In the end, you form your own standard go-to answers. The questions become so frequent, you memorise it like a script. And then there are other times, when you just don’t want to answer at all. Because you are tired and you’ve been asked this a million times before and the person doesn’t really care about the answer anyway, and that’s okay. It is no one’s obligation to educate anyone about feminism if they don’t want to. In involving yourself in the equality movement, you did not also sign up to be a teacher and life coach after all.
Generally it’s fairly easy to take it all in your stride. It’s part of talking about your politics. You can’t please everyone or expect everyone to agree with you all the time. Sometimes, however, it can all get a bit much. The questions wear you down, people’s ignorance and rude comments don’t slide off your back like they usually would, and sometimes it all just seems a bit futile. I like to refer to this feeling as feminist fatigue and I am no stranger to it. There have been several occasions recently when, personally, the fight for equality and the backlash I received about my beliefs left me exhausted and demoralised. I found myself wishing I could just forget about everything and curl up in bed and watch a lot of crappy TV and avoid everything.

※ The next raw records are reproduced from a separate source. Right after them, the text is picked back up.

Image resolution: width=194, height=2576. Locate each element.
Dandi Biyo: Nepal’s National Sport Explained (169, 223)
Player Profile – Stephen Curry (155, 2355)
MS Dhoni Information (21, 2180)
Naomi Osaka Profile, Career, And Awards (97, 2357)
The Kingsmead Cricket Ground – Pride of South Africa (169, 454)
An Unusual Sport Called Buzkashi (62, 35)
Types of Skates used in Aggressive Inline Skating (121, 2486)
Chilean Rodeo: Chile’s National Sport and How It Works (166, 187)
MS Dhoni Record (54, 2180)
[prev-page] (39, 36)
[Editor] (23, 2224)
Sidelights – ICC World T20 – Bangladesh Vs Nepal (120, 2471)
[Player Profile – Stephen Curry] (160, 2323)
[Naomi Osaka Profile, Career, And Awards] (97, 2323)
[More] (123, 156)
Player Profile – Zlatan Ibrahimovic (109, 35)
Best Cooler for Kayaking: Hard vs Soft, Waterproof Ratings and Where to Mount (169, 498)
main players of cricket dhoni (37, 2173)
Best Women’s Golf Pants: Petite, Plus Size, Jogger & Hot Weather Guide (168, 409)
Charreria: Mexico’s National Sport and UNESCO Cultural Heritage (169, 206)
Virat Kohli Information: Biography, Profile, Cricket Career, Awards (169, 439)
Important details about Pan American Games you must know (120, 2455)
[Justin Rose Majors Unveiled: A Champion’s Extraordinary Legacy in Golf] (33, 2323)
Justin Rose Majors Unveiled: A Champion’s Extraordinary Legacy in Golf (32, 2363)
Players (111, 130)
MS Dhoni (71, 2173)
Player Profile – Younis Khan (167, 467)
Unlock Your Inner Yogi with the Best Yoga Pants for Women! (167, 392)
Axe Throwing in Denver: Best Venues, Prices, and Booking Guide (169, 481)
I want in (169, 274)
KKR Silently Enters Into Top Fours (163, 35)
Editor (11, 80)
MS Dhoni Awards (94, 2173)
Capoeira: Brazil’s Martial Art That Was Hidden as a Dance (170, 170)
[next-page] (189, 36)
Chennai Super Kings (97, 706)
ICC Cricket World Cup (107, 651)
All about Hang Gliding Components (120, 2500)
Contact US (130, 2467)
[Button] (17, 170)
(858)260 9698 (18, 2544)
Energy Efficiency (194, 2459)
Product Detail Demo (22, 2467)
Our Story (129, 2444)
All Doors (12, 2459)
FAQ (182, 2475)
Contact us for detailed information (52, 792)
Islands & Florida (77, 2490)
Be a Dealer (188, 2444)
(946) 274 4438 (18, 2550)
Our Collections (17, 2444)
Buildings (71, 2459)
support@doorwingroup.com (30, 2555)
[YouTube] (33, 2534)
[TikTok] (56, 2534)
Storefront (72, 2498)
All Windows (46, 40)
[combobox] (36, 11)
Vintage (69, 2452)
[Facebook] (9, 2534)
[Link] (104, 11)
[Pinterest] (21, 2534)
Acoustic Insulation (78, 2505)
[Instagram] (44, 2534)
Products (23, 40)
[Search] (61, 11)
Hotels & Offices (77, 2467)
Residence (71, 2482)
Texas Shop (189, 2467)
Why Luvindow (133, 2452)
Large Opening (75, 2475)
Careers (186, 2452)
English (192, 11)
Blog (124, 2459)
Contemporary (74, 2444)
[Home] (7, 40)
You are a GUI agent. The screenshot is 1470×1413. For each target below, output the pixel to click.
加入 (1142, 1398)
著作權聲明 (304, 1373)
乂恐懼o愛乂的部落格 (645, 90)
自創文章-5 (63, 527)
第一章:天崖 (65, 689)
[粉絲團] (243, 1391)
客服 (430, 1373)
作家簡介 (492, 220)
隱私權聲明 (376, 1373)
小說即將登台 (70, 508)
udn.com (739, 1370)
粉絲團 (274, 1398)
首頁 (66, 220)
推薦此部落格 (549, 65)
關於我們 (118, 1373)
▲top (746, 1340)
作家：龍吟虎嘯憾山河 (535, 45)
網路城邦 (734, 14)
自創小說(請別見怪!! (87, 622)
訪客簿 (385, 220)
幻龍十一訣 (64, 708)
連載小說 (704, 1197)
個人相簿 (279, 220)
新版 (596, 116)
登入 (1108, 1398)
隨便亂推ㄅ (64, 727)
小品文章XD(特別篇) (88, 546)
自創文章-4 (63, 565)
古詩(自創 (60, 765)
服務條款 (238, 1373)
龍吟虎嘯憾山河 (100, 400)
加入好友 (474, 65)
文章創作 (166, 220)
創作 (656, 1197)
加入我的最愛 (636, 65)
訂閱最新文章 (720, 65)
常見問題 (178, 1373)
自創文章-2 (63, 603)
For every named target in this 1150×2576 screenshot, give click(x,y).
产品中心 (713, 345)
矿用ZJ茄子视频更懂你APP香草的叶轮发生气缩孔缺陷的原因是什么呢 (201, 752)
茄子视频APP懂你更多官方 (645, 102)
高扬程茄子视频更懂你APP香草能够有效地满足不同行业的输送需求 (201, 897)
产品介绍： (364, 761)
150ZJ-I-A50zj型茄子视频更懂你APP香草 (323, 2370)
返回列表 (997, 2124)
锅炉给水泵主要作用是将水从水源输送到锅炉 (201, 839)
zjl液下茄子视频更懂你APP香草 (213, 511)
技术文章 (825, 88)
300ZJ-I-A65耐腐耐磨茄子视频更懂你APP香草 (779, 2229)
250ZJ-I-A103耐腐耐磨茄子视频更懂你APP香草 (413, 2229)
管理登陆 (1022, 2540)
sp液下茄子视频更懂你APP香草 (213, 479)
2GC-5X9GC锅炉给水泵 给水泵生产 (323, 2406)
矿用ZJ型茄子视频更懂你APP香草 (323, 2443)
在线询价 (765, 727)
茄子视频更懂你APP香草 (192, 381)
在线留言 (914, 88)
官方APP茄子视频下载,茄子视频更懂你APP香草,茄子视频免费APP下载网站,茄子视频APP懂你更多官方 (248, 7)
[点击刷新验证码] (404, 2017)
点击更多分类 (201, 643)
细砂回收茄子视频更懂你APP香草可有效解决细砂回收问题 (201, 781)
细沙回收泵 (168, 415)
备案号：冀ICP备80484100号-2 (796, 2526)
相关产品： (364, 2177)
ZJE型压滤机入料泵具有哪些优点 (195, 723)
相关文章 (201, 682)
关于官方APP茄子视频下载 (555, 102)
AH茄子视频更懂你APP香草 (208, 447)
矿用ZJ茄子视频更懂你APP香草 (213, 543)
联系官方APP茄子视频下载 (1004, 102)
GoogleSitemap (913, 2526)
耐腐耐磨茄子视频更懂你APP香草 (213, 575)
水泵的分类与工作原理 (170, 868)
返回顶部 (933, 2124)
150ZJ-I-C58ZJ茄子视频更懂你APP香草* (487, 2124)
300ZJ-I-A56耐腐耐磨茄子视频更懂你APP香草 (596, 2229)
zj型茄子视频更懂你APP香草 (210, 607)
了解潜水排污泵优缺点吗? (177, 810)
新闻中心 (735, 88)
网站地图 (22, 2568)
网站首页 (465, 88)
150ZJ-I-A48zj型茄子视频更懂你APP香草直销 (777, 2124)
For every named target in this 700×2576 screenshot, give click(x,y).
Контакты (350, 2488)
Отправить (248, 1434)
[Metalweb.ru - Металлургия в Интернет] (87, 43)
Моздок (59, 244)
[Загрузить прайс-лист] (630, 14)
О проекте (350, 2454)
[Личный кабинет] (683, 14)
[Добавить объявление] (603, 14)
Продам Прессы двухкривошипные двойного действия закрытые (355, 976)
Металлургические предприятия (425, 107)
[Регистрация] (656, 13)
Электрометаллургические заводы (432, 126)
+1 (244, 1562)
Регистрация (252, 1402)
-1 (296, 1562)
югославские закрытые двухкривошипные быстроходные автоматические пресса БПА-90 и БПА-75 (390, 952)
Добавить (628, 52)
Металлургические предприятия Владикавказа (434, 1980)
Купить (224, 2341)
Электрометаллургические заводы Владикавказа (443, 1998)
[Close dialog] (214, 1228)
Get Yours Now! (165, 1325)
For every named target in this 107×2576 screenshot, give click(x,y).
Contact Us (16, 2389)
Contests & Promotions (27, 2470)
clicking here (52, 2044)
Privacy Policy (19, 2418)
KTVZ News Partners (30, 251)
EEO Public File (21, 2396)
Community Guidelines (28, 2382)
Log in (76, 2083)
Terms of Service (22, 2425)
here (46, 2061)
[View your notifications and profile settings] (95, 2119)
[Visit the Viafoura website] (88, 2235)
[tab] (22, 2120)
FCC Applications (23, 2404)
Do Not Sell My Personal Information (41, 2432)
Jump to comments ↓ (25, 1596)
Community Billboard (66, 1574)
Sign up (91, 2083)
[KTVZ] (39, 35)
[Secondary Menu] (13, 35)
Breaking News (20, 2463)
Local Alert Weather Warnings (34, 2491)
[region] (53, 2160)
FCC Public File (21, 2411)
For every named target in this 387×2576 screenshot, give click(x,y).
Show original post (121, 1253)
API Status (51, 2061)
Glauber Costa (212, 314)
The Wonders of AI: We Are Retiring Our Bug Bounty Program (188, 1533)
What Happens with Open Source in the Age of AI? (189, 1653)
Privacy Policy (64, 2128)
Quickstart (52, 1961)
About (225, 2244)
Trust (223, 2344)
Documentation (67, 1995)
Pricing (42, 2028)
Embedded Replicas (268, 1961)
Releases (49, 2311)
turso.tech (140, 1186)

Of course, it’s not that easy. Turning off the part of my brain that’s wondering whether this romcom would pass the Bechdel test (probably not) or why it isn’t socially acceptable to eat my body weight in Doritos doesn’t work like flipping a switch. As I said before, being a feminist is a 24/7 thing and you can’t just opt out and choose to ignore the inequality everywhere because you’re a bit tired. Being a feminist is bigger than me and it doesn’t matter if I’ve had a hard week and a few people I don’t even know said nasty things about me. Deciding to give up because of those things is ultimately just me being selfish and making everything all about me, when really it’s about doing the right thing, whether it’s difficult or not. So while feminist fatigue sucks, so do inequality and oppression and prejudice and my bad day kind of pales in comparison to those things.
Ultimately, being a feminist can be tough. People will disagree and sometimes it will sting and things will be difficult. No one said it was an easy fight, but it is a fight worth fighting. So when feminist fatigue hits, and it will and that’s okay, the best thing to do is to take a step back and a deep breath and reassess for a moment. Pick your battles. I want to make the world a better place in whatever way I can, but I also know that some things are just not worth the battle and will leave me worn down and discouraged. Surround yourself with positive people who’ll pick you up and remind you that not everyone is against you. And remember that while everyone is allowed bad days, not everything is always about you and that’s okay too.